A doença da incredulidade, temperada pelo egoísmo e pelo orgulho no coração humano, impede a solução de graves problemas sociais, consolidando a expressão de perversidades e de exclusões. É mal tão perigoso que pode levar ao risco de se invalidar perspectivas diferentes das próprias convicções. Para enfrentar esse mal, deve-se viver a misericórdia – único selo autêntico para validar processos e escolhas que busquem o bem do semelhante. Há um caminho a percorrer para se aprender o exercício da misericórdia, tendo como horizonte diário o exemplo de Jesus Cristo, o rosto da misericórdia do Pai – que é rico em misericórdia. Não há outra possibilidade de conhecer e experimentar a misericórdia de Deus senão pela revelação de Jesus Cristo. Deve-se cultivar o amor ao Mestre. Isto significa cuidar para que sejam evitadas atitudes, aparentemente cristãs, mas que, na verdade, estão distanciadas, ou até constituem negação da misericórdia de Deus revelada em Jesus.
Contemplar, permanentemente, o mistério da misericórdia, é sempre se aproximar da inesgotável fonte de serenidade, alegria e paz. Misericórdia é o caminho que proporciona a cada pessoa a experiência de frutuosa e reconciliadora união com Deus, fecundando a esperança fidedigna que salva a humanidade dos pessimismos e das posturas radicais, do rancor e da busca por vingança. Somente a misericórdia de Deus capacita seus filhos e filhas para o exercício da misericórdia, preferindo-a, ao invés de se apegar ao excesso de severidade, sem comprometer jamais a verdade e o bem. Uma capacitação essencial para alimentar o altruísmo, qualificar a cidadania e fortalecer a fraternidade. Abrir mão da misericórdia, pelo equívoco de confundi-la com fraqueza, é perder a oportunidade de dar novo rumo à própria vida, semeando o bem na vida do semelhante. É sempre importante se lembrar que Deus revela a sua onipotência por meio da sua misericórdia. A misericórdia de Deus perdoa e se compadece. É prova de seu poder. Não constitui uma ideia abstrata, mas um gesto de amor, repleto de ternura e de compaixão, de indulgência e de perdão.

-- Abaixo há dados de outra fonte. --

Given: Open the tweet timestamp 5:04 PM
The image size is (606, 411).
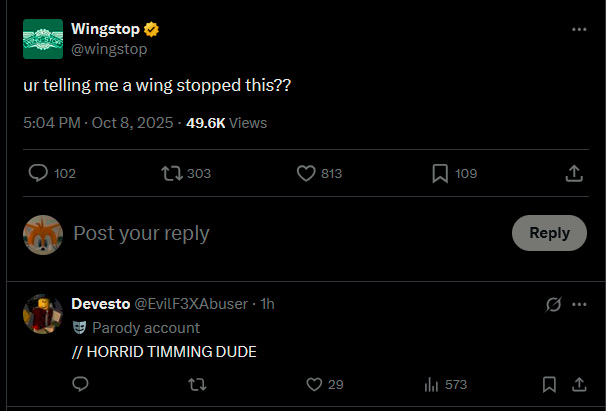Looking at the screenshot, I should coord(50,123).
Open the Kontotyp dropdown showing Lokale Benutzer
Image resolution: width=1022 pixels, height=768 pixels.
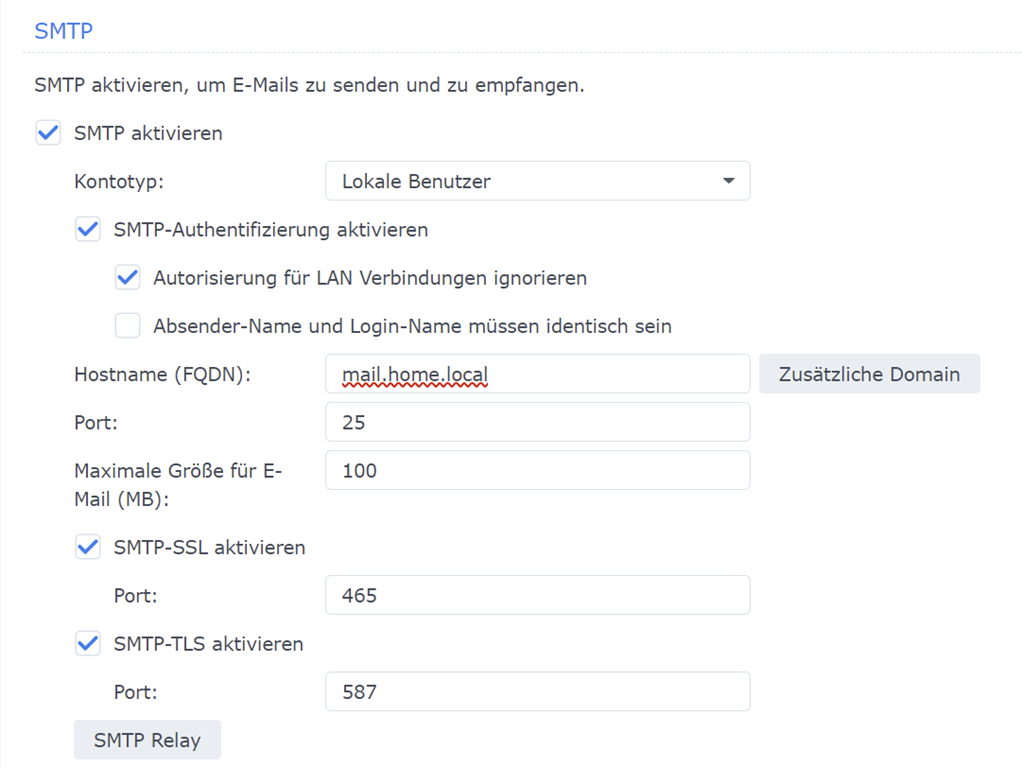(x=537, y=181)
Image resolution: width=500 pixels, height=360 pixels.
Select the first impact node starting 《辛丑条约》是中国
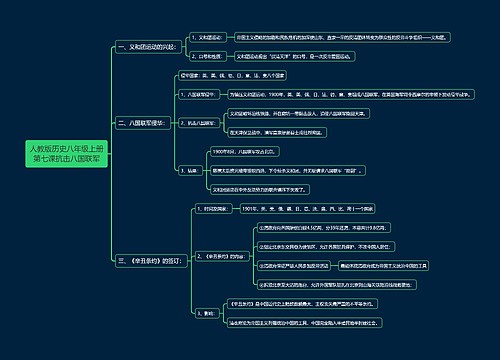click(x=302, y=304)
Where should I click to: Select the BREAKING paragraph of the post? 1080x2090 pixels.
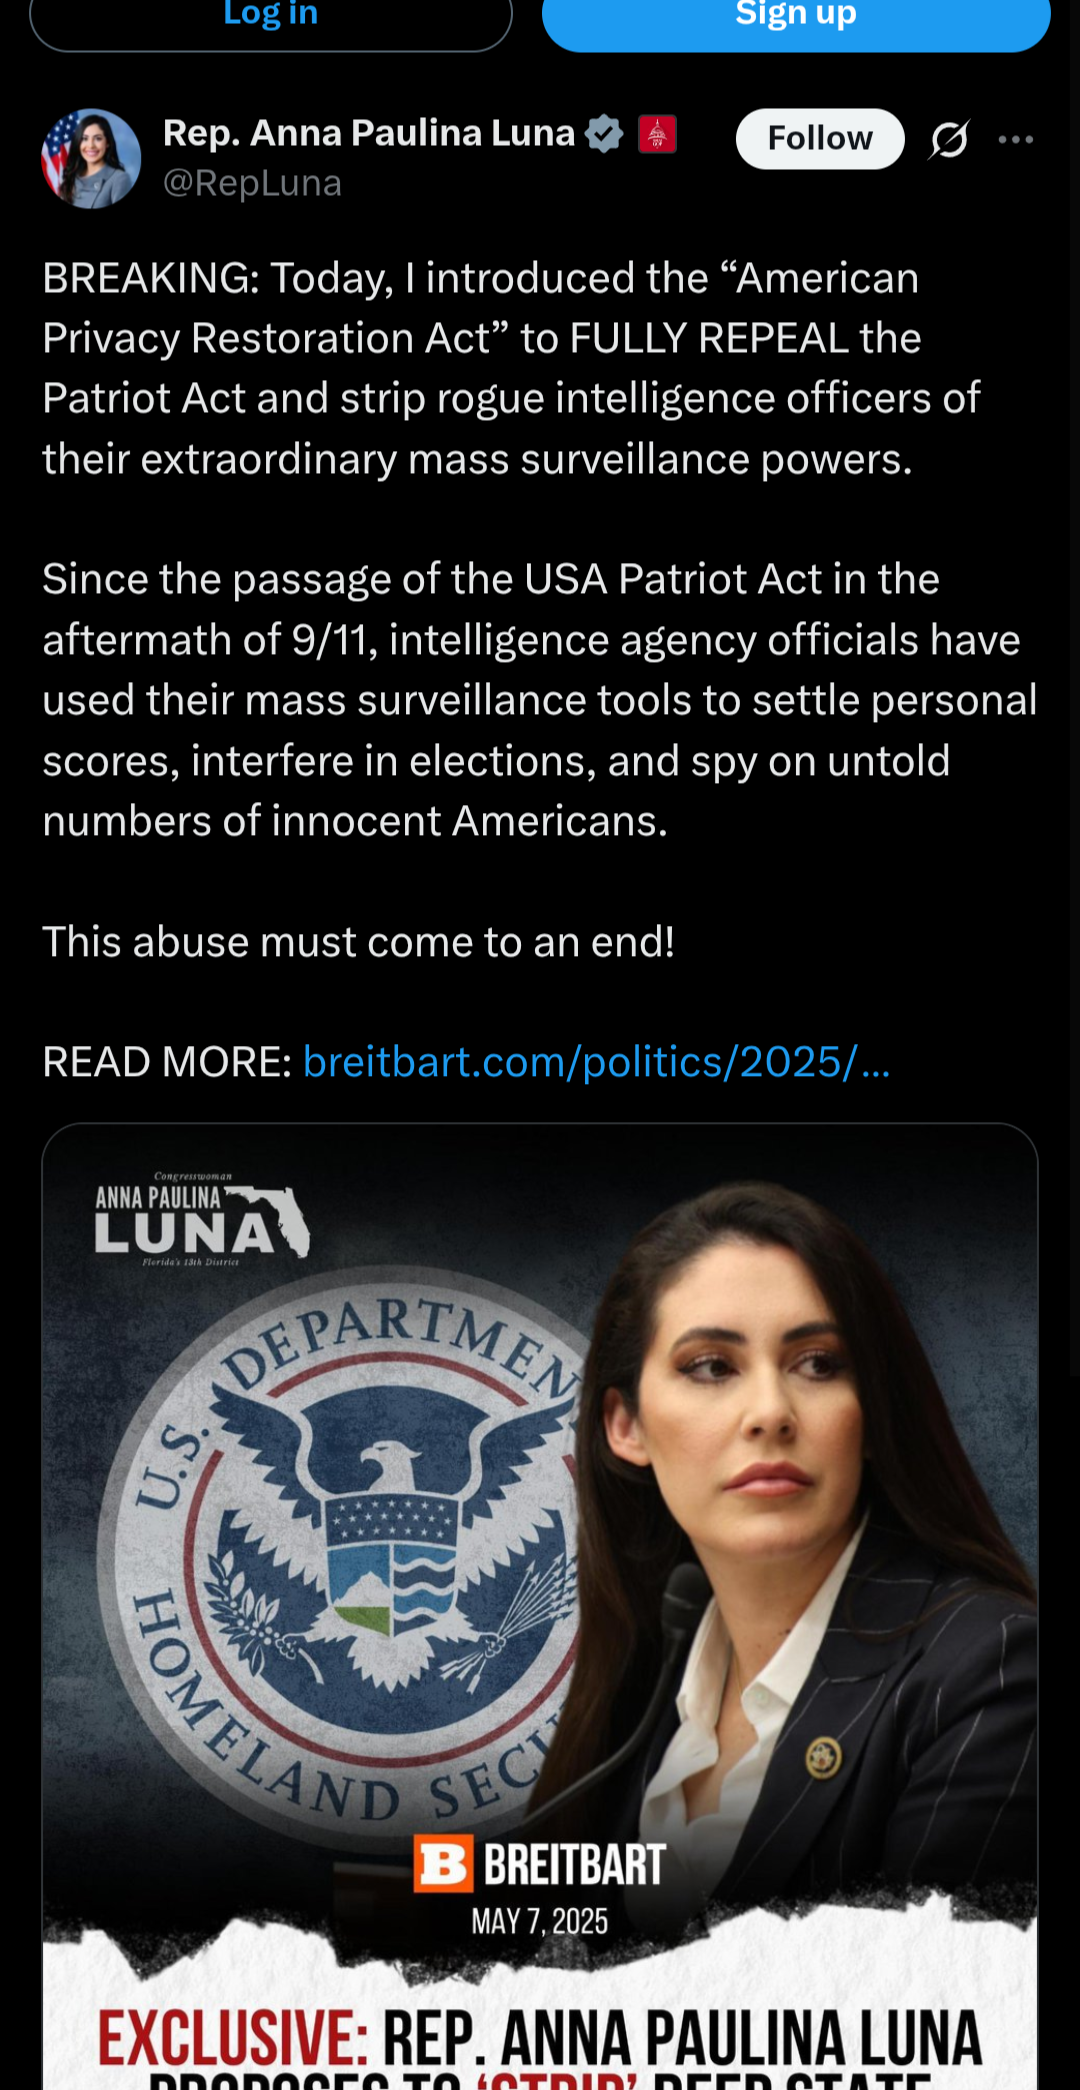pos(511,369)
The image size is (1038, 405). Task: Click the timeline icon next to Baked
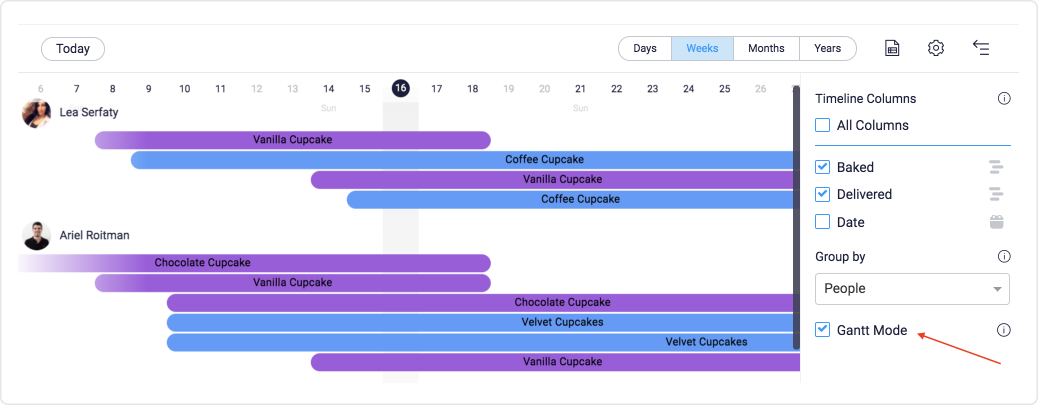click(x=996, y=167)
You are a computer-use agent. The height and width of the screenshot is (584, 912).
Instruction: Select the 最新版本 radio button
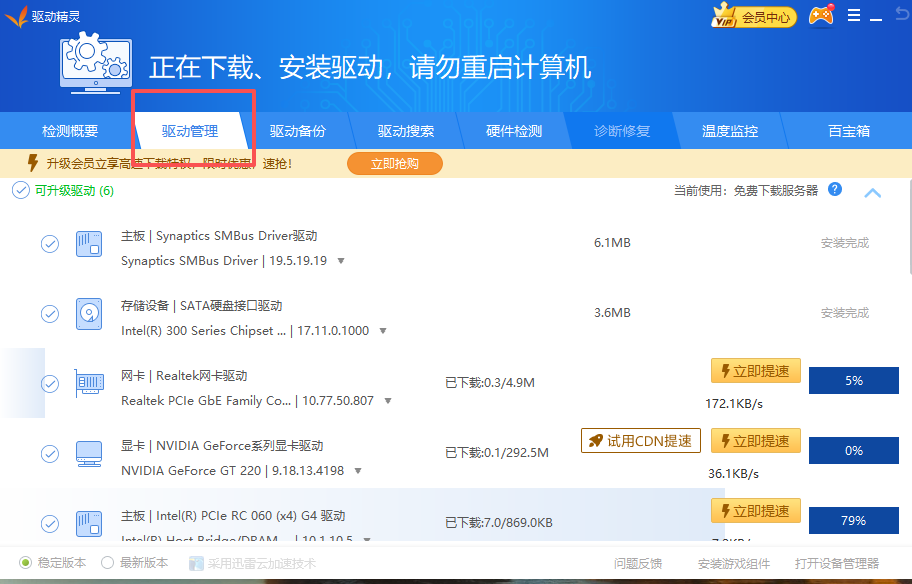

A misericórdia de Deus, revelada em Cristo, inscreve lições existencialmente desafiadoras. Cabe ao ser humano aprender a agir seguindo Jesus, seu modo único e irrepetível de tratar os pobres, doentes, marginalizados – Cristo é todo amor e gratuidade. A misericórdia não constitui somente o modo de agir do Pai, revelado em Jesus. É critério para identificar quem são os verdadeiros discípulos de Cristo. Todos são chamados a viver misericordiosamente. E o perdão é a expressão mais evidente do amor misericordioso. Perdoar, gesto de misericórdia, traz serenidade, constituindo uma sabedoria para se investir na solidariedade. A misericórdia convence o coração a abandonar o ressentimento, a violência, a busca por vinganças. Ecoe, na vivência da Festa da Divina Misericórdia, a palavra do apóstolo Paulo, escrevendo aos Efésios: “Que o sol não se ponha sobre o vosso ressentimento”. A iluminadora palavra do Apóstolo seja capaz de consolidar, sempre mais, esta lição de Jesus: “Felizes os misericordiosos porque alcançarão misericórdia”.